Low oestrogen and therefore serotonin levels have also been proposed to affect mood, behavior and cognition in menopausal women (Douma, et al., 2005). Since oestrogen levels naturally decline during menopause it is possible that Vitex may indirectly improve mood, behavior and cognition via oestrogen-monoamine oxidase-serotonin-dopamine pathway which will be hard to demonstrate as no such a studies exists. The only studies that can confirm the effects of Vitex on symptoms of depression and anxiety in perimenopausal women was self reported small scale randomized controlled study which showed both improvement in women suffering from anxiety and depression using combination of St John’s Wort and Vitex (Diana van Die, et al., 2009). The lack of evidence supporting the use of chaste tree extract in mood disorders is due to the fact that Vitex has been extensively researched for Premenstrual Syndrome Disorders but not for menopause alone.
However, there are still studies available to support the use of Vitex for symptomatic relief of hot flushes. Abbaspoor, Hajikhani & Afshari (2011) demonstrated that symptoms of hot flushes improve gradually with daily use of Vitex. Most notable changes were observed during the 2nd and 8th week of treatment with Vitex (40 drops daily) and were superior to placebo (Abbaspoor, Hajikhani & Afshari, 2011). Another randomized double blind controlled study examined Phyto-Female Complex which consisted of: black cohosh (Cimicifuga racemosa) root extract, dong quai (Angelica sinensis) root extract, milk thistle (Silybum marianum) herb extract, red clover (Trifolium pratense) flower extract, American ginseng (Panax quiquefolim) root extract and chaste-tree berry (Vitex agnus castus) fruit extract for hot flushes, nights sweats and insomnia (Rotem & Kaplan, 2007). By the end of the 12 weeks the number of hot flushes has improved by 73%, night sweats by 69% and quality of sleep by 70% when compared to placebo 38%, 29% and 21% respectively (Abbaspoor, Hajikhani & Afshari, 2011).
Safety and contraindication of Vitex agnus castus for menopausal symptoms
Chaste tree extract has quite nice taste, is relatively safe (maximum 5ml a week) and well tolerated herb to take, however, there are some reports of mild gastrointestinal disturbance, dizziness, headaches, tiredness and dry mouth (Roemheld-Ham, 2005; Thomsen &Gennat, 2009). Due to its dopaminergic action, Vitex may not be safe to take with Parkinson’s medication such as bromocriptine and metoclopromide (Roemheld-Ham, 2005). Vitex should also not be taken during pregnancy and lactation.
Vitex has a long traditional history of use for women health complaints and unfortunately there is not enough good quality evidence to suggest that it can be used exclusively for menopausal vasomotor symptoms.
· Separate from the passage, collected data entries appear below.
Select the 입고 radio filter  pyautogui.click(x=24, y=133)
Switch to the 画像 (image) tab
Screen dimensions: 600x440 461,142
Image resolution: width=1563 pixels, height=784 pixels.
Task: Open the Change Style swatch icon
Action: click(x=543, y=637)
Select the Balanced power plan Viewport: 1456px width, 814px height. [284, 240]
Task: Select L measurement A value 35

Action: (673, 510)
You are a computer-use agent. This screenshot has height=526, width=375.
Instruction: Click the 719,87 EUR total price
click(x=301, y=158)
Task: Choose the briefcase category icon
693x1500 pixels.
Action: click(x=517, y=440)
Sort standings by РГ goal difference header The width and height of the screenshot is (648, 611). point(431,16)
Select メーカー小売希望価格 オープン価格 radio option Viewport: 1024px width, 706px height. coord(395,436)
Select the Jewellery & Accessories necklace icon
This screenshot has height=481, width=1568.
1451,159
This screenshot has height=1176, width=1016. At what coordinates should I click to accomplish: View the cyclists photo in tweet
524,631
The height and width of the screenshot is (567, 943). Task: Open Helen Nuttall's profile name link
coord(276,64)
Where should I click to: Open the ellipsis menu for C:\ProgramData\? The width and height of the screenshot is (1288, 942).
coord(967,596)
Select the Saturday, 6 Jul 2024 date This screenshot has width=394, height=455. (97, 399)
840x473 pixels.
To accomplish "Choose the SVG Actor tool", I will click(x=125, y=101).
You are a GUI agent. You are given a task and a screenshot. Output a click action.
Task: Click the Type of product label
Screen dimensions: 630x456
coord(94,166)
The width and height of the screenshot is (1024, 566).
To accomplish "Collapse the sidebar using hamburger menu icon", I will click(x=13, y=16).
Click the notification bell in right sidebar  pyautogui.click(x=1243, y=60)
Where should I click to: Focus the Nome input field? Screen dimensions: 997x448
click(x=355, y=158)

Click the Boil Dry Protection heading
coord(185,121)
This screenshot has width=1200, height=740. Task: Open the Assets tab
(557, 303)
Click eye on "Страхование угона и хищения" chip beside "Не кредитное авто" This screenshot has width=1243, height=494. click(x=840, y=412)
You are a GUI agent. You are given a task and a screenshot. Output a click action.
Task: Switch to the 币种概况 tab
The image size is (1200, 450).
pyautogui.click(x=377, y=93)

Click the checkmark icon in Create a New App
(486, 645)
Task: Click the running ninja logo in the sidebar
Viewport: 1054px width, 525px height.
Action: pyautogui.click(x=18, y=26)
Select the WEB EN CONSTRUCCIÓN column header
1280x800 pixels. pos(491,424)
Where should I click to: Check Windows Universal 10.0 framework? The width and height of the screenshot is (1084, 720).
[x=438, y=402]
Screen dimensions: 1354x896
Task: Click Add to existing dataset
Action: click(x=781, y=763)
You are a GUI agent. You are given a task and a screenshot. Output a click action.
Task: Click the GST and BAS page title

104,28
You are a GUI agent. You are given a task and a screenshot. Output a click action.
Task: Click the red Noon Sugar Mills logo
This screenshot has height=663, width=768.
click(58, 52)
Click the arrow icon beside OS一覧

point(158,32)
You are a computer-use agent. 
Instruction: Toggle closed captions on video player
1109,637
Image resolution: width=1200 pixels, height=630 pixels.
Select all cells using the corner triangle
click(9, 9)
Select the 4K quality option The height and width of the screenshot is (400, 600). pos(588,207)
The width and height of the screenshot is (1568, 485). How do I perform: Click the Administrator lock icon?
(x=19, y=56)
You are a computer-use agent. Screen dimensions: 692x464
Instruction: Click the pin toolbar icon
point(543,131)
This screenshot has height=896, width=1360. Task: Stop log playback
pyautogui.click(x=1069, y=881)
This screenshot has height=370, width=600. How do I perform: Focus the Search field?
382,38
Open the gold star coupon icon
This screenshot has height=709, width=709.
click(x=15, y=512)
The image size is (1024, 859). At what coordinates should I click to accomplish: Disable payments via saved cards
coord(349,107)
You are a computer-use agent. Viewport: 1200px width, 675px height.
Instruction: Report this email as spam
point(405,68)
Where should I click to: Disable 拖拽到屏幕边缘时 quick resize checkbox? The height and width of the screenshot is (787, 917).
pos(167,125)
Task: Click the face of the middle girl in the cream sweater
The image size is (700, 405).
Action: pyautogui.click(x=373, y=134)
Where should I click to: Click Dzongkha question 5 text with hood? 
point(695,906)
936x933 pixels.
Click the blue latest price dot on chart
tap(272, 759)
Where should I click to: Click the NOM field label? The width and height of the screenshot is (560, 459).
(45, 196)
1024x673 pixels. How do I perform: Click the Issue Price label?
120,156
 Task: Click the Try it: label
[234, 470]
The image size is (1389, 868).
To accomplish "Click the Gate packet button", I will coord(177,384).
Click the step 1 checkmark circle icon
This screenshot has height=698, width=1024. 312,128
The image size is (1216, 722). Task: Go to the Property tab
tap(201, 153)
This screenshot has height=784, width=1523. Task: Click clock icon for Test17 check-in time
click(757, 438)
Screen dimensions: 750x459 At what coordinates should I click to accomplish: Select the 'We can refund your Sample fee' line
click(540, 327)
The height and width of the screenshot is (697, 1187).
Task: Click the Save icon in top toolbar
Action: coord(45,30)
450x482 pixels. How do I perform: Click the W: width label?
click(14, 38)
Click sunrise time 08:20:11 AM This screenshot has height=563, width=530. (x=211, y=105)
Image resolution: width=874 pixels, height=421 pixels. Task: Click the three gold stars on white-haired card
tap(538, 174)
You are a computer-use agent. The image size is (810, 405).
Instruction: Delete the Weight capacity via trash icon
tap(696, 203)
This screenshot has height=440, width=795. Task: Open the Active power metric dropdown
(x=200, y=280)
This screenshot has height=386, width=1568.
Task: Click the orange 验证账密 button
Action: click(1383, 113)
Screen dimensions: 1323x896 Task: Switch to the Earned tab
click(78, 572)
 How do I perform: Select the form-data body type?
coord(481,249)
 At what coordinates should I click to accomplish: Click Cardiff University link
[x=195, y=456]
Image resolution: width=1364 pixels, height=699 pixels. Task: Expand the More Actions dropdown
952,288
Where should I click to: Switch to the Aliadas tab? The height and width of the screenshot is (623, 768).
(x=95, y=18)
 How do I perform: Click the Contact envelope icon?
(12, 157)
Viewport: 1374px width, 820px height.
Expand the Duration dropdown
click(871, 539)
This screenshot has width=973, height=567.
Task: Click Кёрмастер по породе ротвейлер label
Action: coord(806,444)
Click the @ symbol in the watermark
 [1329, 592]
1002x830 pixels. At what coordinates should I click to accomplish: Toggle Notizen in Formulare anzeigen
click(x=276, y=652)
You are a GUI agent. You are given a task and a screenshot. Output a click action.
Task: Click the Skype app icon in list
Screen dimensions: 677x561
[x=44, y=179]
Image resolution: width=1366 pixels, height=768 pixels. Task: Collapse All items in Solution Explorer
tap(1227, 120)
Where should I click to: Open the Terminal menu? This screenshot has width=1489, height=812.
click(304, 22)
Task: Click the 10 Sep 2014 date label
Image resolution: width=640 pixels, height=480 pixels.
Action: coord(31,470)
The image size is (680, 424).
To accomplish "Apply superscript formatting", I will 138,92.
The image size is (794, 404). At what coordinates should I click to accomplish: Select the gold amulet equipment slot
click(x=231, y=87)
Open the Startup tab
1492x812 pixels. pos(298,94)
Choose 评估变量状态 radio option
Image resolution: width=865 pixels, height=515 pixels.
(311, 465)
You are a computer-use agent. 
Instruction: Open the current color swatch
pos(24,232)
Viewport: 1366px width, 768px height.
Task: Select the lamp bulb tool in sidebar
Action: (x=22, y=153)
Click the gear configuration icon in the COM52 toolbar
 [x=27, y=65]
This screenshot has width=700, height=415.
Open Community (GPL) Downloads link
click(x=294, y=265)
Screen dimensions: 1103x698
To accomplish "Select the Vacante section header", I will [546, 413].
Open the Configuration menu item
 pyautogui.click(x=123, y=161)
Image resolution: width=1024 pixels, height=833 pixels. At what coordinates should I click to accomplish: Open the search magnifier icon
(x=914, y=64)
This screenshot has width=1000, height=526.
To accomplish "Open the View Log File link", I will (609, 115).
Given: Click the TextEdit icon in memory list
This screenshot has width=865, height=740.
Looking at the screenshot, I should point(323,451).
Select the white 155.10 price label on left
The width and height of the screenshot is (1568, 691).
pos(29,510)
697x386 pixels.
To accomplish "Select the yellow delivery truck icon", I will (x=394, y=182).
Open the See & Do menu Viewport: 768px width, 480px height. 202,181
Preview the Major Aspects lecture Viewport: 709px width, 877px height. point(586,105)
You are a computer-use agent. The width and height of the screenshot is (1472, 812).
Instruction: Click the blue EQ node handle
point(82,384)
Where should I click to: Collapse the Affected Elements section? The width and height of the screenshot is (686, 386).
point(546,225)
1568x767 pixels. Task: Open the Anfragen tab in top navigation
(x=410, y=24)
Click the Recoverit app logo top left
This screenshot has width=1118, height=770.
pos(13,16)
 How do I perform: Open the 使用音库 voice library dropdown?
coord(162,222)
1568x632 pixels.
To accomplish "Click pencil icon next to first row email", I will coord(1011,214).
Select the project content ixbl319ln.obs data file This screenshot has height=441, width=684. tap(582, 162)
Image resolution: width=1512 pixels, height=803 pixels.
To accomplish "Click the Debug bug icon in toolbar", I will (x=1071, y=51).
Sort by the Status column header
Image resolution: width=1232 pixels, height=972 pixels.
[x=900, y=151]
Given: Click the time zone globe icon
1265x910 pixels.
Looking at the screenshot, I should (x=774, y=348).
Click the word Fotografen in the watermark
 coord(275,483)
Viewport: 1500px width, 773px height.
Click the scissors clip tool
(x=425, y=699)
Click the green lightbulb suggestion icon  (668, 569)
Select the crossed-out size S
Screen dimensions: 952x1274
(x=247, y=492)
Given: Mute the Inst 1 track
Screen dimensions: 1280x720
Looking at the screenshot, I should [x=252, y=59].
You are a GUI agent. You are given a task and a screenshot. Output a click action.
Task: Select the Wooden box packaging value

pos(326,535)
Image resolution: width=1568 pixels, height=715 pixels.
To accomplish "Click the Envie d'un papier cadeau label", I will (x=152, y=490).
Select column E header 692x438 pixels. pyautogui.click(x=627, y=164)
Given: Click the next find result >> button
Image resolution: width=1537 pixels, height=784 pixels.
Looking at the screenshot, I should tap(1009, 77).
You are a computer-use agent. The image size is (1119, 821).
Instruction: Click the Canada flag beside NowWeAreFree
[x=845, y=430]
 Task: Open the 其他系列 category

However Vitex is much safer and causes fewer side effects than HRT medication.
Moreover it has to be remembered that in Herbal Medicine the prescription will be more likely to contain more than one herb, being specifically designed to address whole patient rather than only singular symptom, alongside diet and lifestyle choices as well. Therefore more studies are needed to explore the benefits of Western Herbal Medicine treatment such as Vitex and the quality of care for vasomotor symptoms in menopausal women.